CEO FORUM 2022: The Future of Renewable Energy

PLF CEO FORUM 2022 Concurrent Session C:


  • Mr. Rashyid Redza Anwarudin, Chief Sustainability Officer, Sime Darby Plantation
  • Mr Saiful Hakim bin Abdul Rahman, Director, Strategic Planning Division, Sustainable Energy Development Authority (SEDA) Malaysia
  • Mr. Syed Malek Faisal Syed Mohamad, Head of RE Malaysia & SEA, Gentari, Petronas
  • Mr Akhramsyah Muammar Ubaidah bin Tan Sri Sanusi, Founder & CEO, Kitaran Tabah Sdn Bhd
  • Mr Yeoh Keong Hann, Executive Director, YTL Power International Berhad

MODERATOR: Mr Romil Shamsudin, Founder & CEO, Sustainability
Engineering Sdn Bhd

This session highlighted the roadmap and framework for renewable energy in Malaysia. Mr Saiful Hakim of SEDA explained the target trajectory of renewable energy, highlighting its targets and the key actions to be taken. Malaysia’s framework favours large scale projects, and the representatives from Sime Darby Plantation & Gentari explained their efforts and achievements to help Malaysia achieve Net Zero (carbon emissions) by 2050. Mr Yeoh Keong Hann of YTL put forward the idea that we should pool our renewable energy resources in both Peninsular & East Malaysia, allowing Malaysia to be a green energy hub for South-East Asia. Mr Akhramsyah agreed, and added that Malaysia could also explore some alternative or niche sources of renewable energy such as low-head hydro power, and ocean thermal energy conversion.

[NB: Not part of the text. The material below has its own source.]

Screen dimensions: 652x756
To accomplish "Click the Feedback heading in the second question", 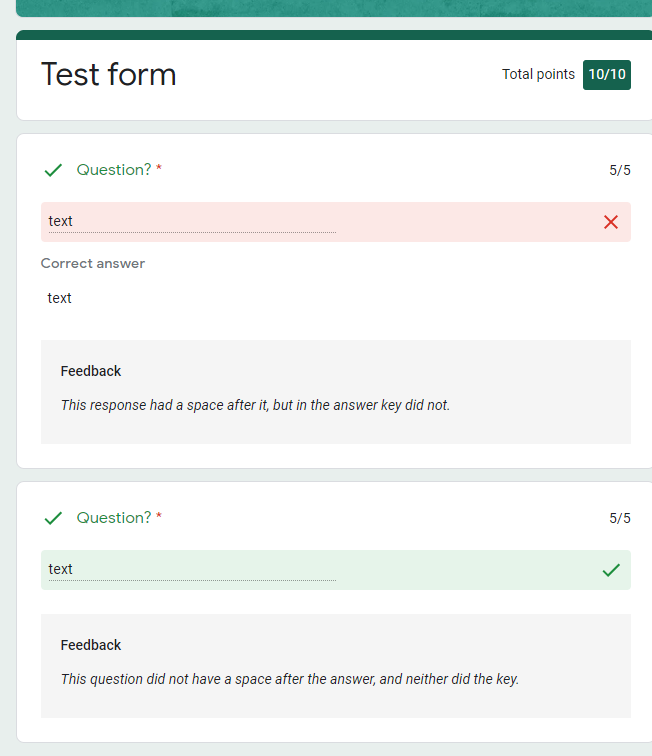I will click(91, 645).
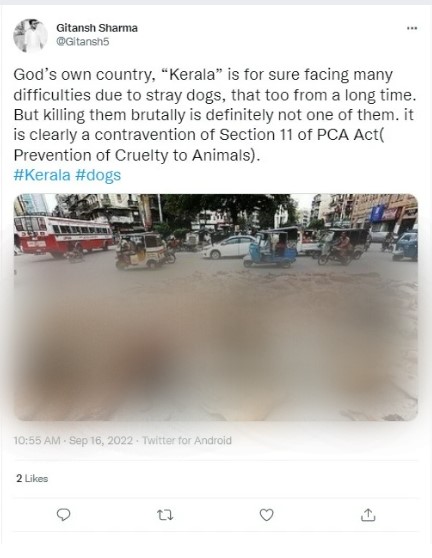
Task: Click the 10:55 AM · Sep 16, 2022 timestamp
Action: (73, 441)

“At the end of 2021, SEDA published a roadmap (to 2035) for Malaysia called the MyRER (Malaysia Renewable Energy Roadmap). In this roadmap, we identified the target for Malaysia to support the nation’s aspiration to become a net zero country by 2050. The roadmap not only discusses annual targets, but also highlights studies done in exploring potential renewable energies that are not yet viable such as wind and geothermal. The roadmap also identified key strategic pillars and its challenges, along with key actions to be done to achieve net zero.” Mr Saiful Hakim bin Abdul Rahman

“We started looking at our decarbonising journey way back in 2010. We looked into a few things; energy consumption, carbon emissions, and renewable energy sources that we can use in our operations…We also started looking at other potential renewable energy sources that we can use, mainly solar. As one of the largest landowners in Malaysia, we looked at our lands’ potential to harvest solar energy, so we started looking at areas that are otherwise unproductive because we are not able to plant palm trees, and we converted some of them to solar farms. We worked with a partner to participate in LSS1 (Large Scale Solar), and we now have a solar farm up and running. In the recent LSS4, we also submitted a few bids, and we have some successful ones. So we are looking at that potential area to explore further.”
Mr Rashyid Redza Anwarudin

“The idea of Gentari is to develop a business that’s able to provide Net Zero solutions, not just to decarbonise Petronas to support our Net Zero aspirations, but also part of a new business to grow Petronas in managing this energy transition. The three main businesses within Gentari are 1) Renewable Energy, 2) Clean Hydrogen, and 3) Green Mobility which currently carries the focus on Electric Vehicle (EV). With renewable energy, we have a very ambitious target that we need to achieve so that we can bring it at scale, and at pace.”
Mr Syed Malek Faisal Syed Mohamad

“Kitaran Tabah started earlier this year (2022) in January, and we started engaging with Bursa-listed companies, and what we found was that the level of awareness (of ESG) was a concern. In board and c-suite levels, it’s good but c-suite minus one and further down, that’s where the awareness is concerning, as those levels are crucial to achieve meaningful reduction of emissions. Many of our conversations turned into awareness exercises of the type of emissions, and what needed to be done to first mitigate, then reduce, then eventually offset the emissions.”
Mr Akhramsyah Muammar Ubaidah bin Tan Sri Sanusi

“Malaysia should be building a transmission line from Sabah and Sarawak, connecting the grid to the Peninsular, and then making Peninsular Malaysia a green energy hub. Once we have that cheap baseload power, we can attract more foreign industries to industrial areas such as Pengerang, Johor, or Ulu Jelai, Pahang, among others. Malaysia is also strategically placed within ASEAN. If we can pool the energy from our own resources, and make it into an industry, it can generate income for Malaysia or be used to birth more industries. I believe that our country as a whole needs to think bigger.”